3. From Alien Wavelength to Alien Spectrum
3.1 Alien Wavelength Operation and Control
An alien wavelength is a single channel from a third-party transponder carried across another vendor's line system. The technique is old — European research networks were running production alien wavelengths years before the phrase "open line system" was in vendor marketing — and it works because the line system retains complete authority over the channel. The multiplexer add port constrains the channel to its assigned centre frequency and bandwidth through hard optical filtering, and the line system monitors and attenuates the channel's power as part of its normal per-channel levelling loop. Ribbon describes exactly this in its open line system documentation: the third-party transponder is registered as an unmanaged element and the channel is defined as a virtual transceiver on the port, with declared transmit power, chromatic dispersion tolerance and polarisation-mode dispersion tolerance, after which it receives the same optical performance monitoring and restoration treatment as a native channel (vendor description, Ribbon).
The critical property is that the alien channel is one channel. The line system knows its bandwidth, knows its power, and can adjust that power independently of everything else. The per-channel variable optical attenuator (VOA) inside the WSS gives the operator a control handle that acts on exactly the misbehaving entity. That precise correspondence between the unit of monitoring and the unit of control is what makes alien wavelengths safe, and it is exactly what alien spectrum breaks.
3.2 Loss of Per-Carrier Control in Block Allocation
Extend the alien wavelength concept to a block of spectrum and the line system's control handle becomes an attenuator across the whole window. It can hold the tenant's total window power at a target. It cannot see, and therefore cannot separately act on, the carriers inside. Ribbon's own description of the failure is the clearest short statement of the problem in public vendor literature: a customer leases 200 GHz, declares four channels spaced 50 GHz apart at 0 dBm each, the operator sets the line system to hold 6 dBm across that 200 GHz band, and then the customer launches a single wavelength. That one carrier gets amplified to the full 6 dBm the operator budgeted for four, and the resulting power density drives cross-phase modulation into other parts of the spectrum (vendor description, Ribbon).
Note what did not go wrong there. The customer did not exceed the total power limit — it stayed exactly at it. The operator's control loop worked exactly as designed — it held the window at the agreed target. The contract was honoured on both sides.

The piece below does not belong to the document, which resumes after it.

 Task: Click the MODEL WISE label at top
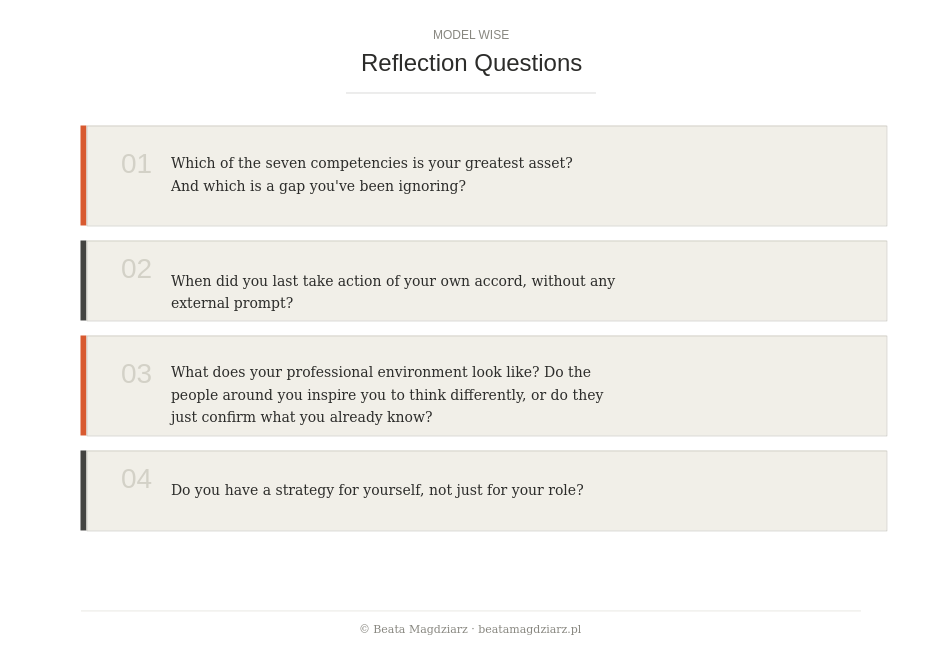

And the neighbours degraded anyway, because the term both parties agreed on was the wrong term.
Practical Example — four-carrier to single-carrier power concentration
Four carriers at 0 dBm each in a 200 GHz window give a composite of 10·log₁₀(4) = 6.02 dBm, and an average power spectral density of 6.02 − 10·log₁₀(200) = −17.0 dBm/GHz. Drop three carriers and hold the window power at 6.02 dBm, and the surviving carrier now runs at 6.02 dBm rather than 0 dBm — a 6 dB increase in per-carrier power. If that carrier occupies 50 GHz, its in-band power spectral density is 6.02 − 10·log₁₀(50) = −11.0 dBm/GHz, a 6 dB rise over the design value. Under Gaussian-Noise-model scaling, nonlinear interference power grows as the cube of channel power, so a 6 dB rise in launch power raises nonlinear interference by roughly 18 dB while the useful signal rises only 6 dB — a net 12 dB degradation in the nonlinear-limited signal-to-noise ratio contributed to every channel within the interaction range. The tenant did nothing the contract forbade.

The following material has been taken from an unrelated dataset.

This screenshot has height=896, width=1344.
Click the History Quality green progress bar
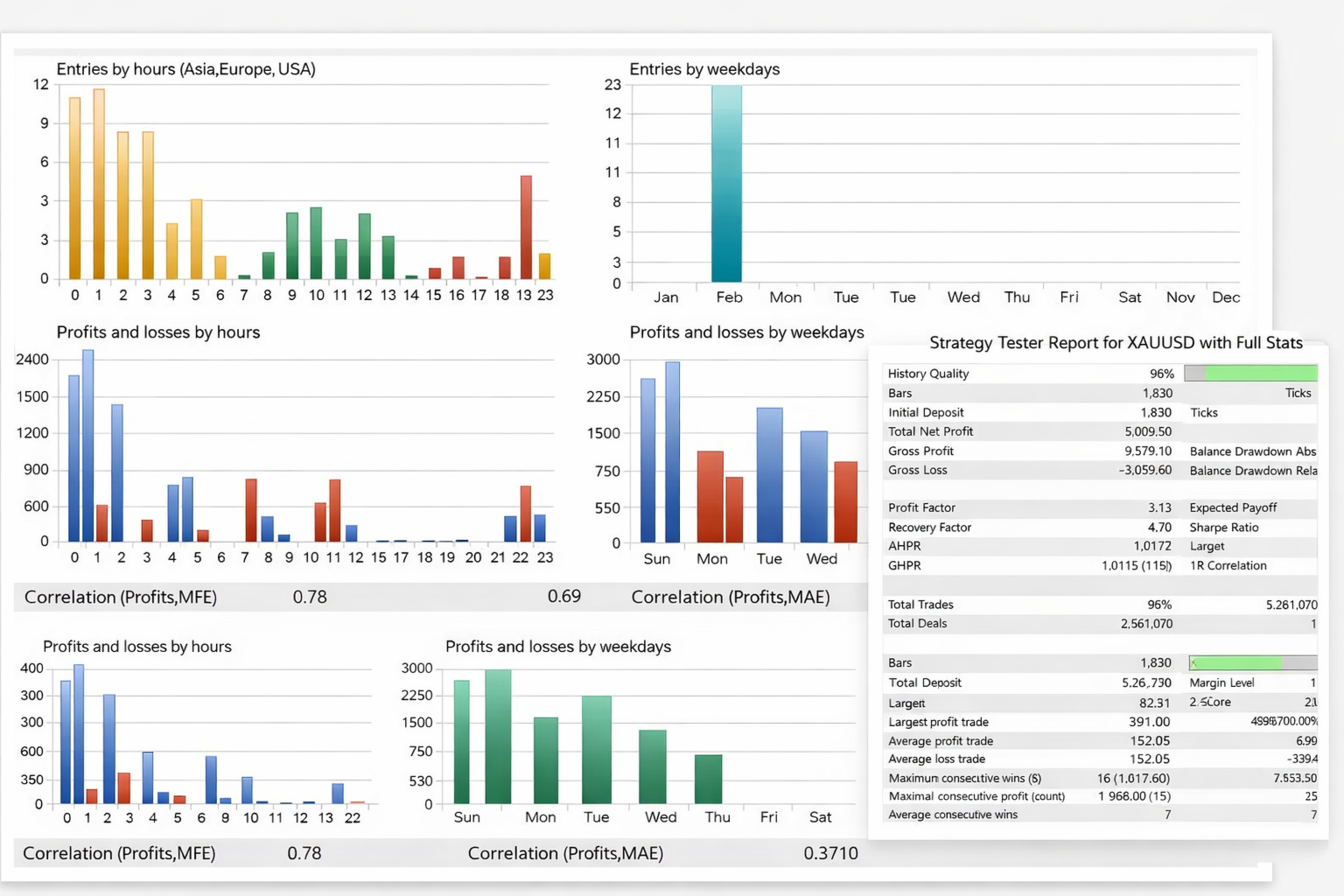1250,373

3.3 Point-to-Point and Switched Spectrum Services
Commercially, spectrum services come in two shapes, and the difference is whether the slot survives a ROADM. A point-to-point spectral pipe hands the tenant a fixed slot between two endpoints; the line system carries it end to end without switching it. A switched or sliced spectrum product lets the tenant's block traverse ROADM nodes and be routed as a virtual optical network — Ribbon calls the two varieties spectral pipes and spectral slicing (vendor description, Ribbon). In submarine systems the equivalent product partitions a fiber pair's spectrum among end users so each sees what Ciena describes as a virtual fiber pair, an approach practical mainly on newer uncompensated cables with wide repeater bandwidth (vendor description, Ciena).
The submarine case is worth a sentence of caution because it is often cited as proof that terrestrial spectrum sharing is a solved problem. It is not the same problem. Submarine spectrum sharing operates on the principle of maintaining a fixed total power across the whole fiber, which the repeater chain is designed around and which no single tenant can perturb without the constant-total-power control absorbing it. Terrestrial open line systems with ROADMs, add/drop at intermediate nodes and per-channel levelling do not have that structure, and the submarine control philosophy does not transfer cleanly.

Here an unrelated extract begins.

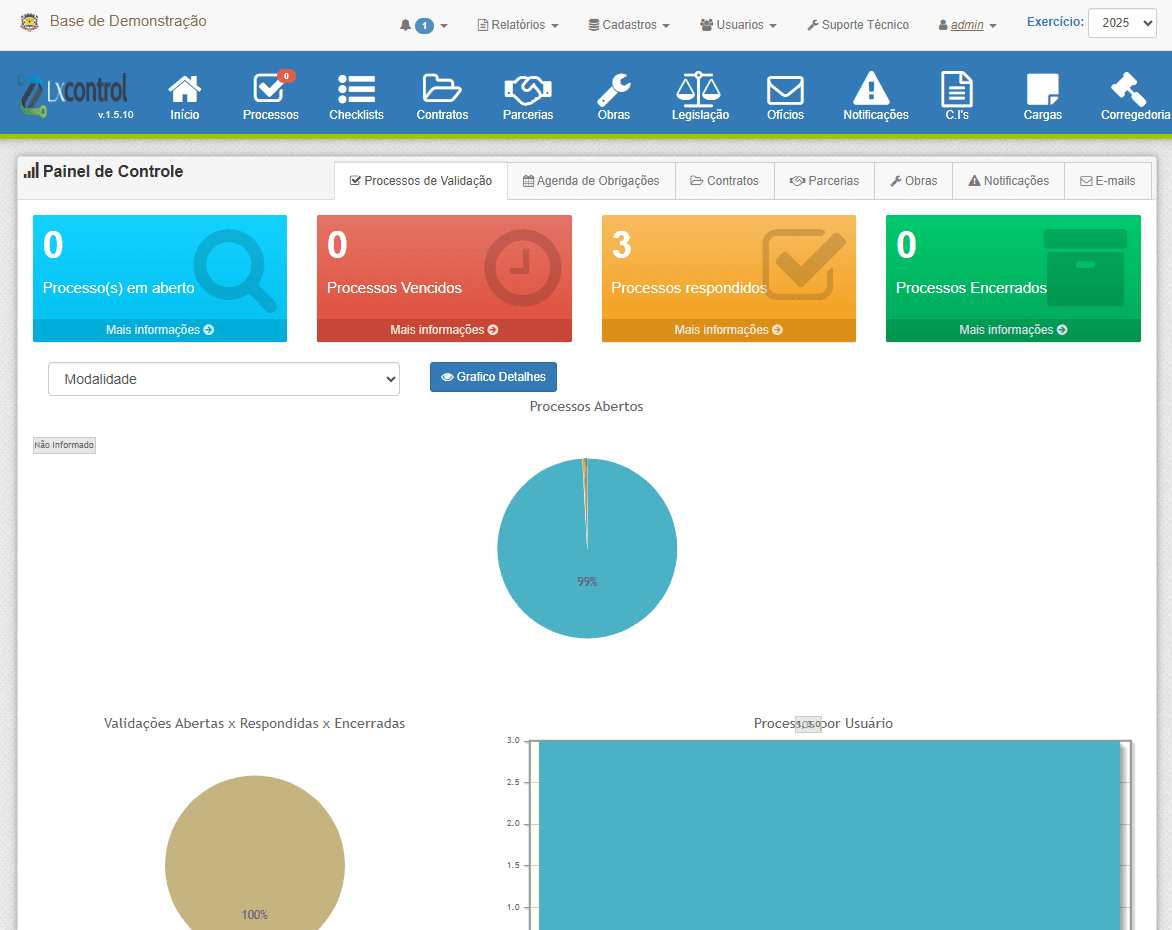Screen dimensions: 1172x930
Task: Open Processos with the checkmark icon
Action: point(270,97)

Takeaway: Alien wavelengths are safe because the unit of monitoring and the unit of control are the same object — one channel, one VOA. Alien spectrum breaks that correspondence: the operator monitors and controls a block while the tenant operates carriers. Every technique in the rest of this article is an attempt to restore the correspondence without requiring the tenant to disclose its channel plan.
4. Handoff Specification and Reference Points
4.1 Reference Points per ITU-T G.698.2 and G.Sup39
ITU-T already has a vocabulary for handing an optical signal between parties, and a spectrum service should use it rather than invent one. G.698.2 specifies amplified multichannel DWDM applications with single-channel optical interfaces — the black-link model, where a transmitter from one vendor and a receiver from another are specified at reference points Ss and Rs, and everything between them is treated as an opaque link with defined path penalties (standard-specified, ITU-T G.698.2). G.Sup39 sets out the compatibility taxonomy that sits behind it: transverse compatibility means the two ends of an optical section may be terminated by equipment from different manufacturers, which requires a complete parameter set at both interface points; longitudinal compatibility means both ends come from the same manufacturer and a much smaller parameter set suffices (standard-specified, ITU-T G-series Supplement 39).
A spectrum service is a multi-span, partially transverse-compatible arrangement in that taxonomy, and G.Sup39 is candid that the multi-span transversely compatible cases were considered and deliberately left unspecified when G.691 was first published. It offers instead the notion of joint engineering: the process by which operators agree a set of interface characteristics when the available Recommendations are not sufficient to guarantee the required performance, with the explicit observation that every such situation is different and standardising the parameter values would be meaningless (standard-specified, ITU-T G-series Supplement 39). That is a precise description of what a spectrum handoff sheet is. The standard tells you the process, and the numbers are yours to negotiate.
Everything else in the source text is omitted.